(DOCUMENT EXTRACT)
Choosing and Using Curves

The matter of which curve to use is the subject of some debate. If you aren’t sure, you might start here: https://safecurves.cr.yp.to/

A number of curves are available in the Cryptography.io library, on which pyUmbral depends. You can find them in the cryptography.hazmat.primitives.asymmetric.ec module.

Be careful when choosing a curve - the security of your application depends on it.

We provide curve SECP256K1 as a default because it is the basis for a number of crypto-blockchain projects; we don’t otherwise endorse its security. We additionally support curves SECP256R1 (also known as “NIST P-256”) and SECP384R1 (“NIST P-384”).

Setting a default curve

Before you perform any ECC operations, you can set a default curve.

>>> from umbral.curve import SECP256K1
>>> config.set_default_curve(SECP256K1)

If you don’t set a default curve, then SECP256K1 will be set for you when you perform the first ECC operation. This causes a small one-time performance penalty.

>>> from umbral import keys
>>> private_key = keys.UmbralPrivateKey.gen_key()

RuntimeWarning: No default curve has been set.  Using SECP256K1.
A slight performance penalty has been incurred for only this call.
Set a default curve with umbral.config.set_default_curve().

To use SECP256K1 and avoid this penalty, you can simply call set_default_curve() with no argument:

>>> config.set_default_curve()

Attempting to set the default curve twice in the same runtime will raise a UmbralConfigurationError.

>>> from umbral import config
>>> config.set_default_curve()
>>> config.set_default_curve()
Traceback (most recent call last):
    ...
umbral.config._CONFIG.UmbralConfigurationError
(End DOCUMENT EXTRACT)
(RECORDS SUPPLIED)
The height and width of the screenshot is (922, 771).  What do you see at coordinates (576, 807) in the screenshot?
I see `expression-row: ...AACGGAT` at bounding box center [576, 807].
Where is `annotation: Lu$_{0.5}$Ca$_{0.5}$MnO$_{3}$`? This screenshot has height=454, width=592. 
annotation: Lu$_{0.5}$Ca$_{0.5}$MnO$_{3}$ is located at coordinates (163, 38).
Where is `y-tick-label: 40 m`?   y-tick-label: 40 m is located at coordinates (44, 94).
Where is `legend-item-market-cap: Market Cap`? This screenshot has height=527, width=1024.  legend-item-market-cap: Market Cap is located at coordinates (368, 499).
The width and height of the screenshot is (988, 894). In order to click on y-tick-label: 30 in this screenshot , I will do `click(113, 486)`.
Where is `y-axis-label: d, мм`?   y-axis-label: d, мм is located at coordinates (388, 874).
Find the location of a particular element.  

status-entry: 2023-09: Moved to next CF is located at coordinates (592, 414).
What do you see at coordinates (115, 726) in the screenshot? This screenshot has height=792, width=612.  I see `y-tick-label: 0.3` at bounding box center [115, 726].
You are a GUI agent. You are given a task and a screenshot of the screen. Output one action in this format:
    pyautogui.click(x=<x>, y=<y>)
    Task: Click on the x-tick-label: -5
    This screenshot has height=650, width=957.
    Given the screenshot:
(End RECORDS SUPPLIED)
> **TASK STATEMENT**: Copy out the passage from the curve documentation starting at "The matter of" and ending at "a default curve.". The entries aren't needed for any of this.

> **TASK RESULT**:
The matter of which curve to use is the subject of some debate. If you aren’t sure, you might start here: https://safecurves.cr.yp.to/

A number of curves are available in the Cryptography.io library, on which pyUmbral depends. You can find them in the cryptography.hazmat.primitives.asymmetric.ec module.

Be careful when choosing a curve - the security of your application depends on it.

We provide curve SECP256K1 as a default because it is the basis for a number of crypto-blockchain projects; we don’t otherwise endorse its security. We additionally support curves SECP256R1 (also known as “NIST P-256”) and SECP384R1 (“NIST P-384”).

Setting a default curve

Before you perform any ECC operations, you can set a default curve.